## List of tasks
1) Reproduce, word for word, the stretch of the charcuterie board guide from "Mingle + Graze, 48" through "480-948-2055, northitalia.com, $17.".
2) List every website address that appears in the charcuterie board guide.
3) Extend the charcuterie board guide with the passage that would follow its last sentence.

## Excerpt

## begin

B Gastrobar, 1422 W. Warner Road, Gilbert, 480-497-1422, bgastrobar.com, $15-$18.
Copper and Logs
Owned by the Buschtetz family who also owns B Gastrobar, Copper and Logs offers its rendition of a charcuterie board. The C&L Board features an assortment of cheese and cured meats served with addition condiments like jam and fruit and nuts.
Copper and Logs, 832 S. Greenfield Road, Suite 101, Gilbert, 480-590-4260, copperandlogs.com, $16.95.
There is more to Humble Pie than just great pizza. They have a board literally called the Smorgasboard, which is their antipasto extravaganza of charcuterie with cheese, hummus, artichokes, wild mushrooms, crispy Brussels sprouts and their very own forno bread.
Humble Pie, 6149 N. Scottsdale Road, Scottsdale; 480-556-9900, humblepieusa.com, $17.
Markin’s guests can pick and choose what locally produced meat and cheeses they would like on their charcuterie boards that come with a chef’s selection of housemade accompaniments. Cheeses from Rovey Dairy in Glendale include pecorino, gouda and cheddar, along with goat cheese from Crow’s Dairy in Buckeye. Wagyu summer sausage is available from Rovey Farms in Glendale as well as bundnerfleisch, schinken and blutwurst from German Sausage Co. in Phoenix.
Merkin Vineyards, 7133 E. Stetson Drive, Suite 4, Scottsdale, 480-912-1027, merkinoldtownscottsdale.com, $11-$52.
Mingle + Graze
Part of the fun of charcuterie boards is picking out what you want on the board. Mingle and Graze lets customers do exactly that with a build-your-own board broken down in four steps—step one, pick between two, three or four cheeses; step two choose meats including prosciutto and Mortadella; step three choose accompaniments such as artisan jams or fresh and dried fruits; and step four choose the type of bread or crackers to stack everything on top of.
Mingle + Graze, 48 S. San Marcos Place, Chandler, 480-726-2264, mingleandgraze.com, $10-$32.
The single Chef’s Board at North Italia really packs a punch. It is comprised of prosciutto di parma, spicy coppa, pecorino stagionato, crescenza, grilled piquillo pepper, Castelvetrano olive, marcona almond, fig mostarda and grilled bread. The board serves two to four people.
North Italia, 15024 N. Scottsdale Road, Scottsdale, 480-948-2055, northitalia.com, $17.
Peacock Wine Bar
Peacock Wine Bar offers three boards to accompany wine. The Peacock’s Choice Board is an assortment of meats and cheeses and accompaniments that the chef chooses for you. Or your own with three meats ranging from calabrese salami and Iberico chorizo along with three cheeses like manchego or port wine derby finished off with three accompaniments such as spicy pickled asparagus or fig spread. There is also a cheese board that includes four cheeses of choice and three accompaniments. All boards come with almonds, crackers and naan.

## end

## Recorded information

## begin

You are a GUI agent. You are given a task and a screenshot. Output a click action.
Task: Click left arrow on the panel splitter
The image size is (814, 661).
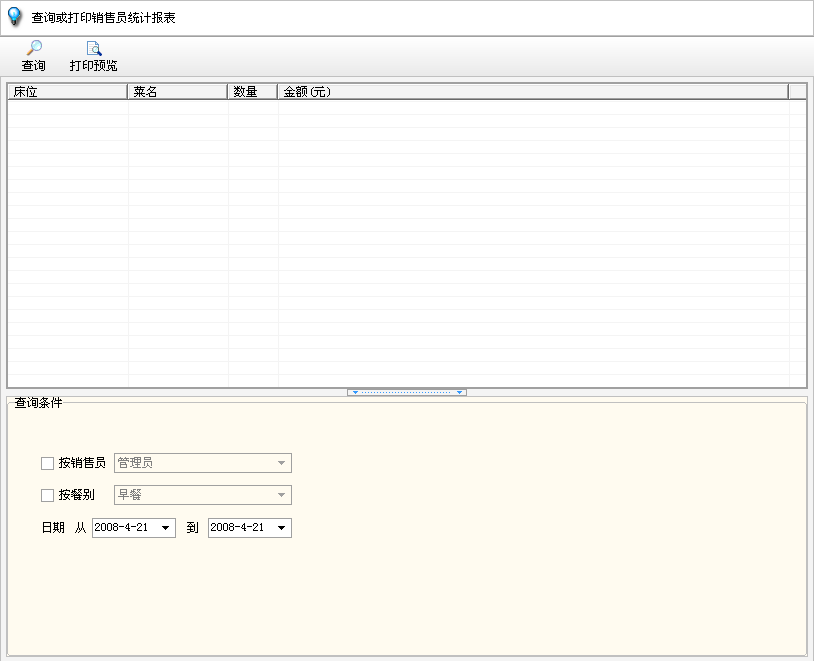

## end

## Solved tasks
1)
Mingle + Graze, 48 S. San Marcos Place, Chandler, 480-726-2264, mingleandgraze.com, $10-$32.
The single Chef’s Board at North Italia really packs a punch. It is comprised of prosciutto di parma, spicy coppa, pecorino stagionato, crescenza, grilled piquillo pepper, Castelvetrano olive, marcona almond, fig mostarda and grilled bread. The board serves two to four people.
North Italia, 15024 N. Scottsdale Road, Scottsdale, 480-948-2055, northitalia.com, $17.

2)
bgastrobar.com
copperandlogs.com
humblepieusa.com
merkinoldtownscottsdale.com
mingleandgraze.com
northitalia.com

3)
Peacock Wine Bar, 1525 N. Gilbert Road, Gilbert, 480-590-1586, peacockwinebar.com, $20-$25.
Pedal Haus Brewery
Each of the two Pedal Haus Brewery restaurants offers a separate shareable board. The Chandler location has a meat and cheese board including prosciutto, soppressata, Irish cheddar, smoked gouda, cherry balsamic onions, Marcona almonds, olives and crostini. The Tempe location serves a sausage and charcuterie board with andouille sausage, beer braised brat, prosciutto di parma, soppressata, Irish cheddar, balsamic and cherry onions, Marcona almonds, house marinated olives, crostini and haus mustard.
Pedal Haus Brewery, 730 S. Mill Avenue, Tempe, 480-314-2337; 95 W. Boston Street, Chandler, 480-656-1639, pedalhausbrewery.com, $16.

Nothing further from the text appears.